Optimizing Imaging in ER-positive Metastatic Breast Cancer to Improve Clinical Outcomes - Episode 6
Dr Jeremy Force illustrates how FES-PET aids in the care of patients with breast cancer through a clinical case.
Jeremy Force, DO: For the first case, we have a 48-year-old female. She was newly diagnosed with de novo stage IV ER+ [estrogen receptor-positive], PR+ [progesterone receptor-positive], HER2 [human epidermal growth factor receptor 2]-negative disease. It was clinically T1C, grade 2 invasive ductal carcinoma. She presented to her primary care physician with difficulty walking and hip pain.

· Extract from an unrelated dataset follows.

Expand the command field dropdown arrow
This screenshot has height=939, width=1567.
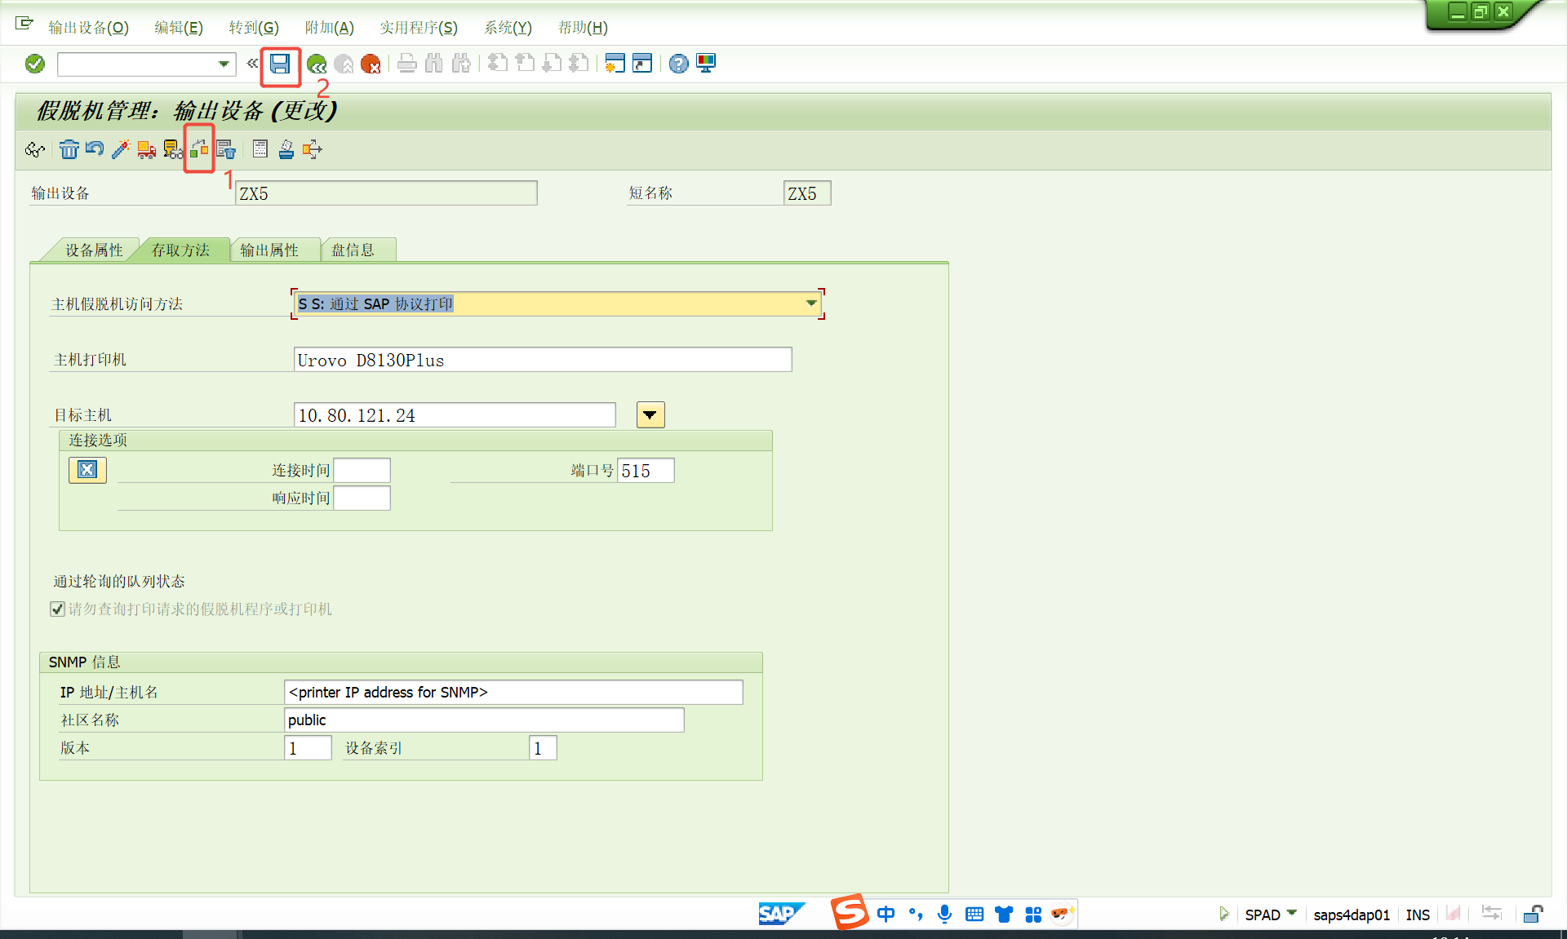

The primary breast mass was biopsied, and a CT scan showed a left acetabular lesion, but the patient was hesitant about biopsy. She was initiated on a CDK4/6 inhibitor and aromatase inhibitor with her local oncologist and came to see me at Duke [Cancer Institute] for a second opinion. We subsequently reviewed the imaging that was done at the outside hospital, but I thought there may be utility to identify is this lesion in the left acetabulum estrogen receptor-positive or not. Dr Ulaner spoke pretty eloquently about the need to determine ER positivity and the potential benefit, especially from the Netherlands study showing that there were even subsets of this disease that may respond better or worse to CDK4/6 inhibition combined with endocrine therapy.
Indeed, this patient, when looking at the left acetabular lesion, you can see quite nicely on the right that the FES [F-18 fluoroestradiol] is negative for the estrogen receptor, while it is FDG [fluorodeoxyglucose] positive, so it is an active cancer but FES negative. I did express to her that we really needed to get a biopsy to confirm this diagnosis because it would change her prognostic components and also potential therapeutic interventions. Thankfully, we have a very robust interventional radiology group here. We discussed her case at our spine metastasis center. It was decided that we would not only biopsy the left acetabulum, but also simultaneously use cryoablation.
That biopsy did show that it was triple-negative breast cancer. It was 1+ score by HER2, so we did double check with fluorescence in situ hybridization. That was not amplified. We also sent out for genomic sequencing, and there was no actionable mutation. We did feel that given she was at a younger age, it would be reasonable to perform a lumpectomy with sentinel lymph node biopsy. That confirmed the ER+ primary breast cancer with now a triple-negative isolated bone lesion. She wished to avoid chemotherapy at all costs, and there were various reasons for that. Through a shared informed decision-making process, she decided to continue with the CDK4/6 inhibitor and aromatase inhibition. She did stay on this for about a year before there was progression in her lungs. While I don’t have that imaging, we did follow up with another FES-PET [positron emission tomography], and those lung lesions were also negative. She has now moved on to chemotherapy at this point.